Dice la Palabra de Dios que Jesús es el Cordero de Dios que ha quitado el pecado del mundo para siempre, y nos ha hecho para nuestro Dios templos de Su Santo Espíritu.

Sí, tú fuiste diseñado por Dios para ser templo de Su Espíritu Santo. Sin embargo, como en aquellos tiempos, quizá tu templo ha sido mal usado, dando adoración a quien no es Dios, has confiado en personas o en otros dioses, y has ensuciado tu templo con pecado. Las puertas de tu templo, que son tu voluntad, de pronto ya están muy deterioradas, quizá has perdido ya la soberanía sobre tu propio cuerpo y haces cosas porque ya no puedes controlarlas, como vicios, groserías que salen de tu boca sin control, peleas con otras personas porque no puedes controlar tu ira; etc.

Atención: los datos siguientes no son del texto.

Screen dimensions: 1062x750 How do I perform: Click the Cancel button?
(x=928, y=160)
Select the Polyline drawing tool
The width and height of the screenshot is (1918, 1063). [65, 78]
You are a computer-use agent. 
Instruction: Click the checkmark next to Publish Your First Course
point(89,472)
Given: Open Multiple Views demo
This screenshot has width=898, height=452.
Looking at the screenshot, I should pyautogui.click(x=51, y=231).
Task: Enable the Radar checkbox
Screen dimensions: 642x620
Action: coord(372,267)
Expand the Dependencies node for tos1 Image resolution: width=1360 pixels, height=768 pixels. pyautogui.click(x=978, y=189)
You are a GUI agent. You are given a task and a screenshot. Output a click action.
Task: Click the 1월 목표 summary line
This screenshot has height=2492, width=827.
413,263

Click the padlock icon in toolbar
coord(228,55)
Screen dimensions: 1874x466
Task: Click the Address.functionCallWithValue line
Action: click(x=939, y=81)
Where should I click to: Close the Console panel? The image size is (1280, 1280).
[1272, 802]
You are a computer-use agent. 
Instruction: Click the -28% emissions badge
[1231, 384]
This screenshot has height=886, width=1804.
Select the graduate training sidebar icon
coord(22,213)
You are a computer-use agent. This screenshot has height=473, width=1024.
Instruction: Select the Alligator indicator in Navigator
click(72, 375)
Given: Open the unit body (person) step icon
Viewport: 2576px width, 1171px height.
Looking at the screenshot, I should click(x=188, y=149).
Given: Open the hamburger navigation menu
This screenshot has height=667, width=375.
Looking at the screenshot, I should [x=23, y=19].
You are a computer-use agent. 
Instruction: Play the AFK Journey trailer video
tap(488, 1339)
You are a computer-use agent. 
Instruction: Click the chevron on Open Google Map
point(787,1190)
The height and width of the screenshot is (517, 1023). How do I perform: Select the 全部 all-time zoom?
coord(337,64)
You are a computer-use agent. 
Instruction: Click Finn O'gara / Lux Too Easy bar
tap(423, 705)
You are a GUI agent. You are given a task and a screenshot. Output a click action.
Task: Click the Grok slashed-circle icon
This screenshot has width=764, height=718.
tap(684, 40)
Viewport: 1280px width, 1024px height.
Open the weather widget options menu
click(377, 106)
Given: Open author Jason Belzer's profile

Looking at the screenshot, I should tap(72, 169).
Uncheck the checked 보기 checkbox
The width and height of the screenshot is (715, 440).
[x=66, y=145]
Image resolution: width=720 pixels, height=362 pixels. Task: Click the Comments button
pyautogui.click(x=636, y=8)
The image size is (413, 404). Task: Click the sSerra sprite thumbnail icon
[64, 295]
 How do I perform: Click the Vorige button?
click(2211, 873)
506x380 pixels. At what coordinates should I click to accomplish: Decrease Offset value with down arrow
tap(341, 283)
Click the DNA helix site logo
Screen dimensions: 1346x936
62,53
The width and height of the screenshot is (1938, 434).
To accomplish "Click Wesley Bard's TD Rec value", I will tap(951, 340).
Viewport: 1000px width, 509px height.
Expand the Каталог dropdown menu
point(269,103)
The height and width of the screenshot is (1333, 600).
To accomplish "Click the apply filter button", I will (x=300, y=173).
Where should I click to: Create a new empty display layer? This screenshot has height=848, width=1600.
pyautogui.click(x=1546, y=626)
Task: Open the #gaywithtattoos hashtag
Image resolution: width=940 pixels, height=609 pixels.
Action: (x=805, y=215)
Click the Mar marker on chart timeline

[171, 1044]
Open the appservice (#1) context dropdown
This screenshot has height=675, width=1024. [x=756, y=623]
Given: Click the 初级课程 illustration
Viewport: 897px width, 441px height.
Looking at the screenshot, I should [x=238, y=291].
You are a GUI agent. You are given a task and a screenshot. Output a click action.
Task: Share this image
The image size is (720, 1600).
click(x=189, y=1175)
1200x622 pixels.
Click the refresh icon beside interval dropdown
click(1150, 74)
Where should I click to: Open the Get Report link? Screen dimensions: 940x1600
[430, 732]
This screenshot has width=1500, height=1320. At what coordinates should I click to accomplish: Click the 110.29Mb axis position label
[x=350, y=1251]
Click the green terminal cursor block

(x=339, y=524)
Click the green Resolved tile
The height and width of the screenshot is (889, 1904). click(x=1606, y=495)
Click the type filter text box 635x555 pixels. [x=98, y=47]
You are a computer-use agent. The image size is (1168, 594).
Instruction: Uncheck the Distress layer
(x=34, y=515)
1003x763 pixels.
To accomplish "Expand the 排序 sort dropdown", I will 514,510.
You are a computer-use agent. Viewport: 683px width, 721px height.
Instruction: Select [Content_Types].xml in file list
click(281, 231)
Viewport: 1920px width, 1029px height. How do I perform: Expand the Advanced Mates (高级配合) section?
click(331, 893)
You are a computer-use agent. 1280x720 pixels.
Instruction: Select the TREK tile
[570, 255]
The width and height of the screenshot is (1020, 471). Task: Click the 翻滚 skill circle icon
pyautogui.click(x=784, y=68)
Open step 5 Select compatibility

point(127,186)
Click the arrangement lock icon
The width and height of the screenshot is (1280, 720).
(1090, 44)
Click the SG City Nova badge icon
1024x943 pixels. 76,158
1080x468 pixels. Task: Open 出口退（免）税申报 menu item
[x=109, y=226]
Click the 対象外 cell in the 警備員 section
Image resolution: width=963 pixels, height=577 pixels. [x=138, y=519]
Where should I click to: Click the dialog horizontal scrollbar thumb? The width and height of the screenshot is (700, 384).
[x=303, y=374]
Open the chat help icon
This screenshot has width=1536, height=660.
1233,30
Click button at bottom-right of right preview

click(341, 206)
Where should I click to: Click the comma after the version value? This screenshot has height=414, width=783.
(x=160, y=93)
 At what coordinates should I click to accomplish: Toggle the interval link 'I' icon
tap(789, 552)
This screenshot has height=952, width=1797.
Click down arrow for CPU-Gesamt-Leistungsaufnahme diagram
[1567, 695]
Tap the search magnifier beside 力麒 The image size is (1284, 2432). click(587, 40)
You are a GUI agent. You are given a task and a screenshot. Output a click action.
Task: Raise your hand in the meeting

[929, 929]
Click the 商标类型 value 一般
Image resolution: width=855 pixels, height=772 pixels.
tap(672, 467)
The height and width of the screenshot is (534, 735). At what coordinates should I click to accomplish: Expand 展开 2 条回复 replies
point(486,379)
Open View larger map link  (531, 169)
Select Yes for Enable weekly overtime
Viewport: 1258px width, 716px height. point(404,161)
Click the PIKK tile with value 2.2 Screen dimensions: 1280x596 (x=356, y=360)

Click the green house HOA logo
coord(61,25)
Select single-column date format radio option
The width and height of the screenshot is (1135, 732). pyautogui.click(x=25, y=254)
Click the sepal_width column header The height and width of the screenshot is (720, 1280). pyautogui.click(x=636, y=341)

Pero todo aquel que viene a Jesús debe saber que Él tiene el poder de ordenar tu vida completamente. El sacará de tu corazón toda la inmundicia, toda la suciedad y lo dejará bien limpio. Igualmente Él podrá reparar tus puertas, devolviéndote la libertad para abrir y cerrar conforme a lo que quieras, esperando que lo hagas ahora conforme a Su Palabra.

Si tu deseas rendir tu vida a Jesús para que te limpie y consagre, entonces debes tu quitar todas las cosas en las que has confiado. Si tú le entregas tu vida al Señor, Él te limpiará, te restaurará, te consagrará y aún te santificará; pero quiero decirte que todo lo incorrecto que haya en tu corazón se irá al muladar.